El problema no implica necesariamente mala voluntad. Los objetivos internos divergen: innovación busca explorar; producción, evitar interrupciones; compras, asegurar los suministros. Si nadie asume la decisión final, cada cual puede cumplir su misión mientras el proyecto sigue bloqueado. La alianza cuenta entonces con muchos apoyos, pero con ningún comprador real.
Las soluciones a medida: un crecimiento que no lo es
Una primera referencia prestigiosa abre puertas. También puede absorber a toda la empresa. El cliente pide una interfaz específica, una adaptación mecánica y, después, un protocolo particular de presentación de informes. El equipo acepta para preservar la relación. Poco a poco, construye una solución difícil de vender a otros clientes.
Este trabajo no es necesariamente en vano: los primeros clientes suelen contribuir a definir el producto. La frontera está en la reutilización. Una modificación útil para varias plantas enriquece la oferta. Una sucesión de exigencias exclusivas transforma a la empresa emergente en una oficina de ingeniería dependiente, sin garantizarle siempre la remuneración correspondiente.
La propiedad intelectual se vuelve entonces decisiva. ¿A quién pertenecen las mejoras? ¿Puede la empresa reutilizar sus métodos y sus componentes? ¿Tiene derecho a citar al cliente como referencia comercial? Una exclusividad amplia, concedida a cambio de un pequeño contrato de prueba, puede cerrar más mercados de los que abre.
Preparar el pedido antes de iniciar la prueba
El antídoto adecuado no consiste en eliminar los pilotos, sino en organizarlos como una etapa de decisión. Esto exige reunir desde el principio a quienes utilizarán la solución, garantizarán su seguridad y la comprarán. El contrato de prueba no garantiza necesariamente un pedido; debe, al menos, hacer explícito el camino que puede conducir a él.
- Definir el éxito: unos pocos criterios medibles, vinculados a la necesidad industrial, con un método de validación acordado.
- Identificar a quien decide: una persona capaz de asumir el presupuesto del despliegue, no solo el de la prueba.
- Cuantificar lo que viene después: la instalación, la formación, el mantenimiento, la ciberseguridad y el coste de explotación deben formar parte de la discusión.
- Fijar una salida: fecha de decisión, condiciones de prórroga y remuneración de los trabajos adicionales.
Un piloto remunerado constituye una señal útil, sin demostrar por sí solo la existencia de un mercado. Más reveladores son la implicación de los equipos operativos, el acceso a los datos necesarios y el trabajo iniciado sobre el futuro contrato. Por el contrario, una prueba gratuita sin calendario ni interlocutor en compras merece considerarse un gasto comercial arriesgado.
Medir los pedidos, no solo las colaboraciones
Tanto para las ferias como para las incubadoras y los inversores, el número de alianzas anunciadas sigue siendo un indicador incompleto.
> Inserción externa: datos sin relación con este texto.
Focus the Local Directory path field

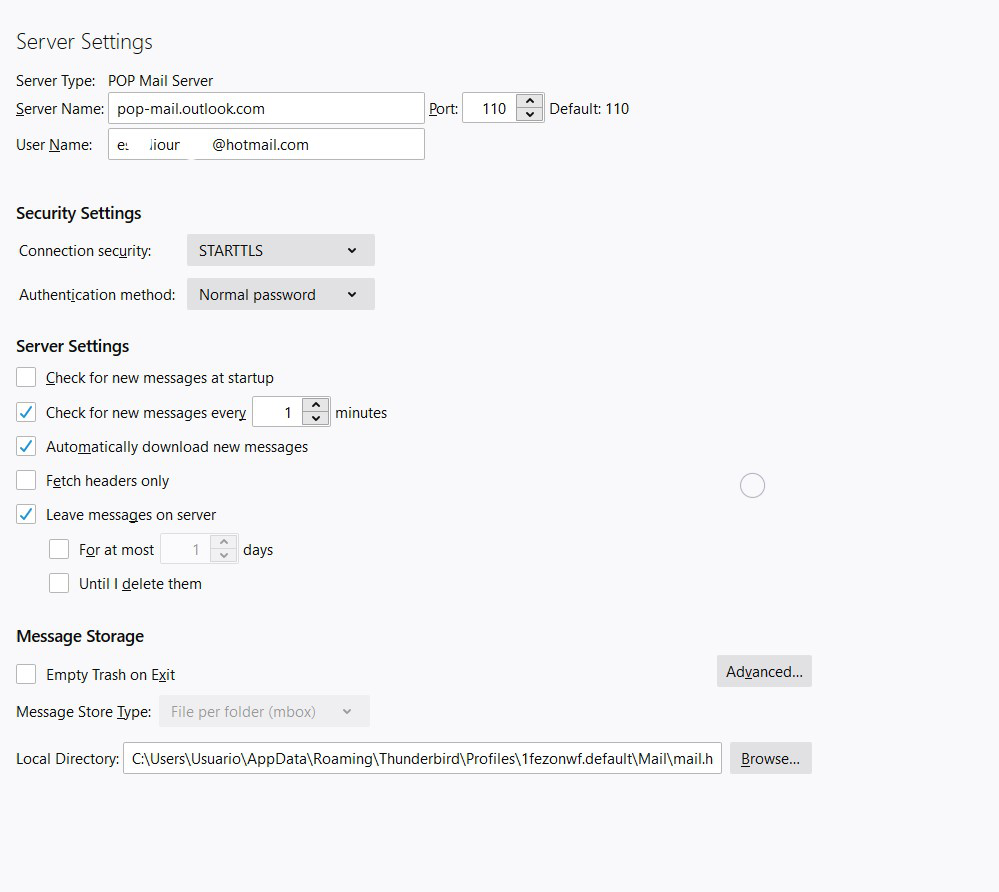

Habría que seguir su evolución: contratos recurrentes, despliegues en varias plantas, plazos de decisión, proporción de desarrollos reutilizables. Estos datos son menos espectaculares que una firma sobre el escenario, pero explican mejor la construcción de una empresa industrial.
¿Y ahora qué? De cara a las próximas ediciones de VivaTech, la madurez de la colaboración podría medirse por la capacidad de decir sí más rápido, pero también de decir no. Una negativa documentada libera a un equipo; una prueba que se prolonga indefinidamente lo inmoviliza. Para las jóvenes empresas industriales, la alianza más valiosa no será necesariamente la más visible: será aquella cuyas condiciones de despliegue se hayan discutido incluso antes de conectar el prototipo.